3. Regressions are the safest bet for extrapolation. Extrapolation is a hazardous endeavor, but well-behaved regression functions generate the most sensible guess in "the far, unlit unknown".
4. Complex regression curves, such as high-order polynomials, can be ill-behaved, especially at the extremes of the data range. While there are methods of combatting such problems (such as fitting at the Chebyshev points), these are not widely available in commercial software.
Splines, which are especially popular in engineering, are connected series of simple curves, most often low-order polynomials. The advantage of splines is that they are extremely flexible. Complex curves require complex regression functions, but splines can handle very complicated shapes simply by connecting several simple curves. Splines may pass directly through data points, or between them. To maintain continuity, these simple curves must come together at points called knots. Like regressions, splines have their advantages:
1. Splines are extremely flexible, but number and placement of knots must be chosen.
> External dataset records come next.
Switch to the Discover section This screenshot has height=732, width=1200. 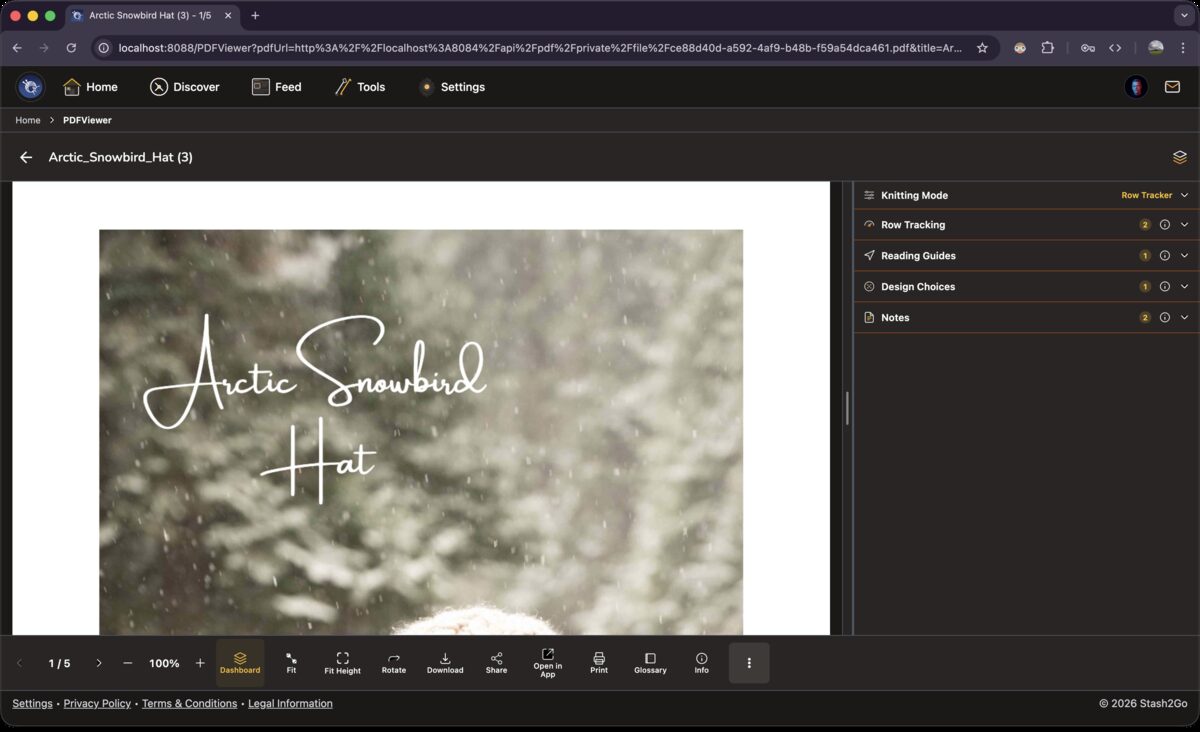click(x=185, y=87)
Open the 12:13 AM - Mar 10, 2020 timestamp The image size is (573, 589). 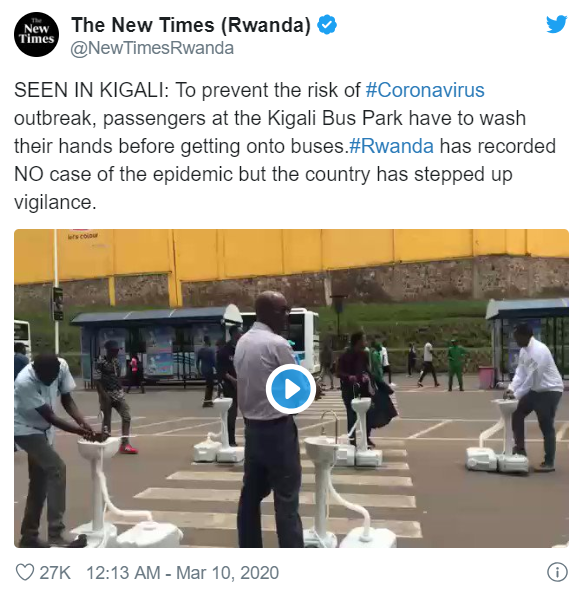pos(183,573)
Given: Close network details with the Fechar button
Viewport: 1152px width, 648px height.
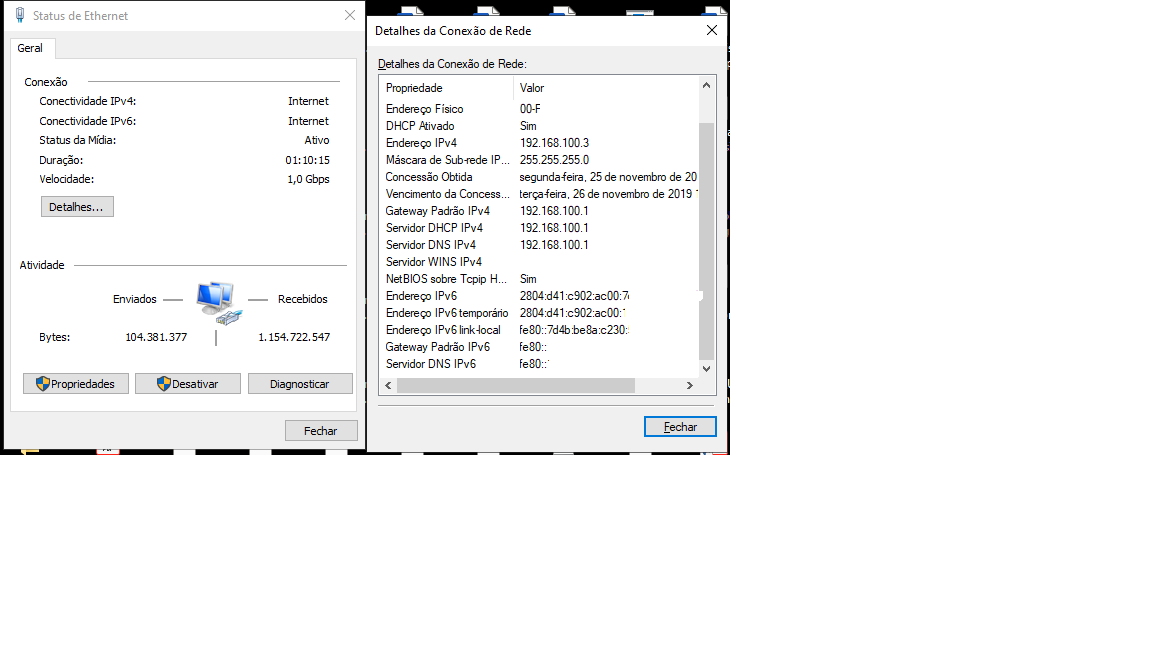Looking at the screenshot, I should click(680, 427).
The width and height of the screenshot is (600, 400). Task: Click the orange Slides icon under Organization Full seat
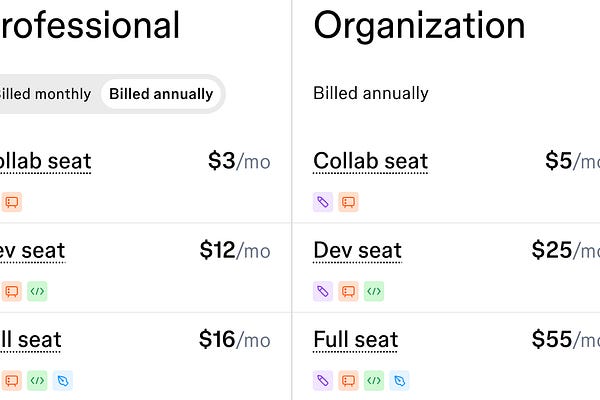click(348, 380)
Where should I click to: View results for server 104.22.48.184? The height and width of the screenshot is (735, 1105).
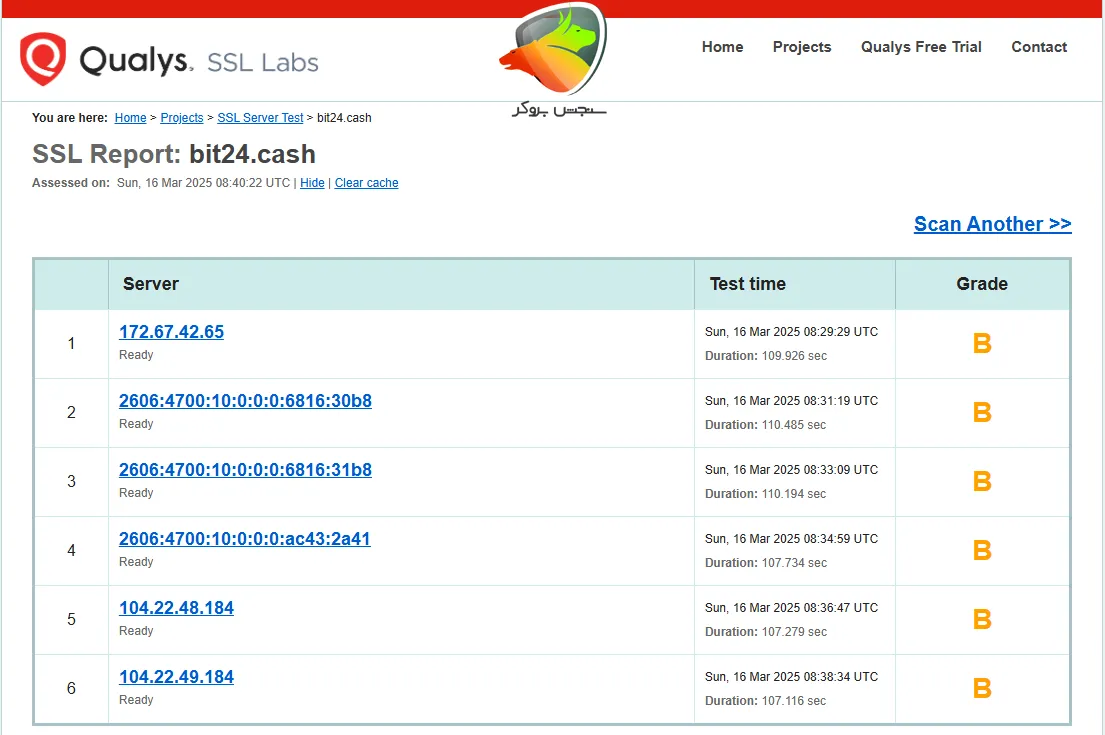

2. Technically, most splines are undefined outside the range of the knots.
3. Most commercial software is oriented toward locating a spline through a small number of given data points. "Fitting" through a large number of data points is not commonly available.
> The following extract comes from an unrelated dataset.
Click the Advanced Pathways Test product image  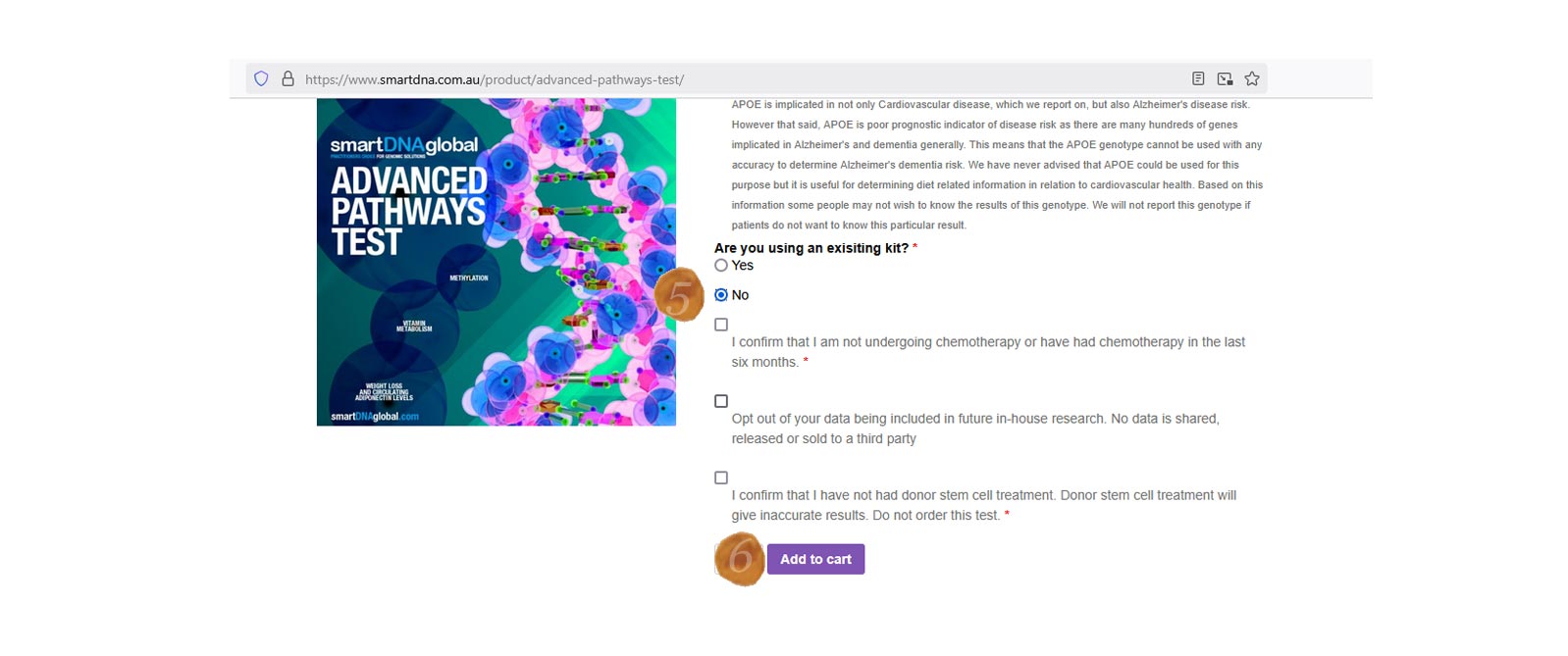click(496, 262)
Additionally, base MATLAB directly supports the construction and evaluation of splines.
Wanting to free myself from having to select the right regression function every time I needed to fit a curve, I decided to turn to splines for my curve-fitting needs. The problem, as mentioned above, is that almost all spline routines and canned software are very low-level, "fitting" (if it can be called that) splines by stringing them through a very small number of selected points. My solution, GASplineFit.m, builds on the built-in MATLAB spline routines, and will generate splines which optimize any error function handled by my SampleError routine (see my posting of Jan-05-2007, Model Performance Measurement). Note: GASplineFit requires subroutine LogRand.m.
With GASplineFit, the user supplies:
1. An input variable
2. An output variable
3. The input values of the knots (I often just use linspace for these)
4. The spline type (such as 'pchip' or 'spline': see MATLAB's spline routines)
5. A selected performance measure ('MSE', 'L-1', etc.).
There are two additional parameters, which control the genetic algorithm which performs the fitting. I usually don't change these from 250 and 80. For better but slower fitting, turn these parameters up. For faster but cruder fitting, turn them down. See help GASplineFit for details.
Essentially, the software is sliding the spline knots up and down, trying to get this best fit. The routine returns:
1. The fitted spline as a MATLAB piecewise polynomial (see: help ppval)
2. The knot output values
3. The assessed error
Notice one very nice feature of this routine: that it will fit probability curves directly to 0/1 data. Very often, the statistician is faced with a large collection of examples, which involve a dummy variable indicating membership in a class of interest, and an explanatory variable. To smooth the data and approximate the probability of class membership, common practice is to bin the explanatory variable, and assess the mean for each bin. Fancier methods will fit a curve to these binned values, which isn't very smooth or use a kernel regression, which is smooth but typically difficult to encapsulate as code without taking the entire data set along for the ride. GASplineFit solves all of these problems. The genetic algorithm which is its engine doesn't care about the fact that our data may be only zeros and ones: it only cares about optimizing the performance function.
help GASplineFit explains the specifics of this routine, and provides an example of its use. MATLAB programmers beginning with genetic algorithms may be interested in examining the code, which uses an elitist genetic algorithm.